Night Sweats With Depression: The Antidepressant Link

When night sweats accompany depression, the most common and overlooked cause is the medication treating it. Antidepressant sweats are common and manageable, but thyroid and red flags still need ruling out.

Night Sweats With Depression: The Antidepressant Link

Why It Happens With Depression

When night sweats occur alongside depression, the highest-yield explanation is often the treatment, not the mood disorder itself, with a few other contributors worth knowing.

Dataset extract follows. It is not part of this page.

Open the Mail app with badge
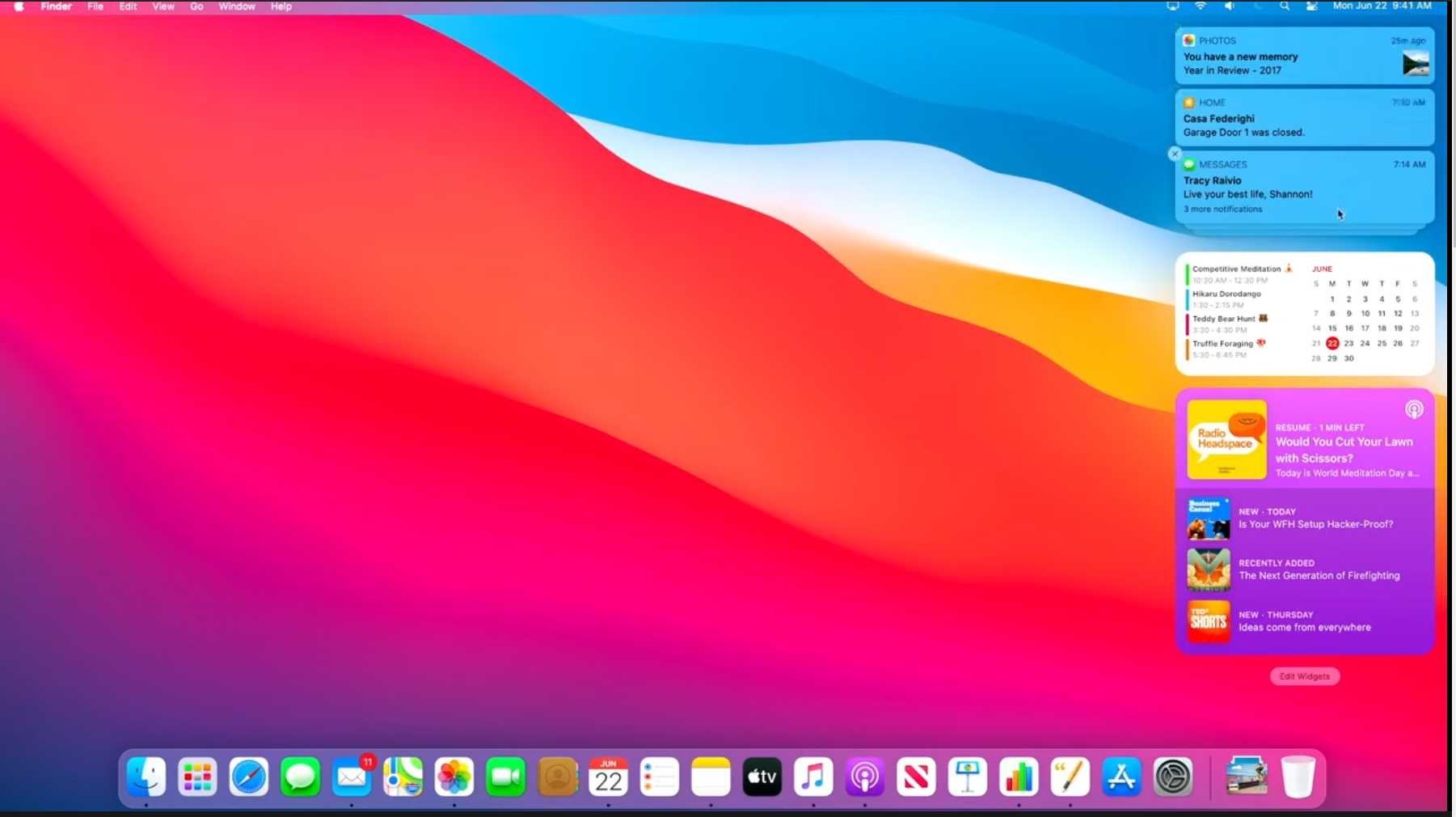This screenshot has height=817, width=1456. [352, 777]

  • Antidepressant night sweats. SSRIs and SNRIs are a well-recognised and common cause of night sweats; venlafaxine and bupropion are particularly noted. Onset typically tracks starting or increasing the medication. This is the single most useful thing to check and is frequently missed.

  • Anxiety and disrupted sleep. Depression commonly coexists with anxiety and fragmented sleep, both of which raise nocturnal adrenaline and sweating independent of medication.

  • Cortisol and HPA-axis changes. Depression is associated with altered cortisol regulation, which can contribute to night sweating.

  • Thyroid dysfunction. Hypothyroidism mimics depression and hyperthyroidism causes sweating; thyroid is a treatable cause worth excluding in anyone presenting with both.

  • The red flag still applies. Depression and its treatment are a comfortable explanation, but drenching night sweats with weight loss, persistent fever, or swollen glands needs a workup regardless of the mood diagnosis.

What Makes Night Sweats With Depression Different

The distinguishing question is the medication timeline. If night sweats began or worsened within weeks of starting or adjusting an antidepressant, the drug is the likely cause and there are practical options. If sweats predate treatment, or come with systemic symptoms, the cause is elsewhere. The trap is attributing sweats to “just depression” and missing both the treatable medication effect and the occasional red flag.

How to Manage

  • Map sweats against the medication timeline. Onset after starting or increasing an SSRI or SNRI strongly implicates the drug; discuss timing, dose, switching, or adjunctive options with the prescriber. Do not stop antidepressants abruptly on your own.

  • Address coexisting anxiety and sleep. Treating the anxiety and sleep disruption reduces the non-medication component.

  • Exclude thyroid once. It mimics depression and causes sweating; a single TSH is high-yield.

  • Use standard cooling measures. A cool room and lighter bedding reduce the burden while the cause is sorted.

  • Escalate the red-flag cluster. Drenching sweats with weight loss, persistent fever, or swollen lymph nodes warrants a medical workup independent of the depression.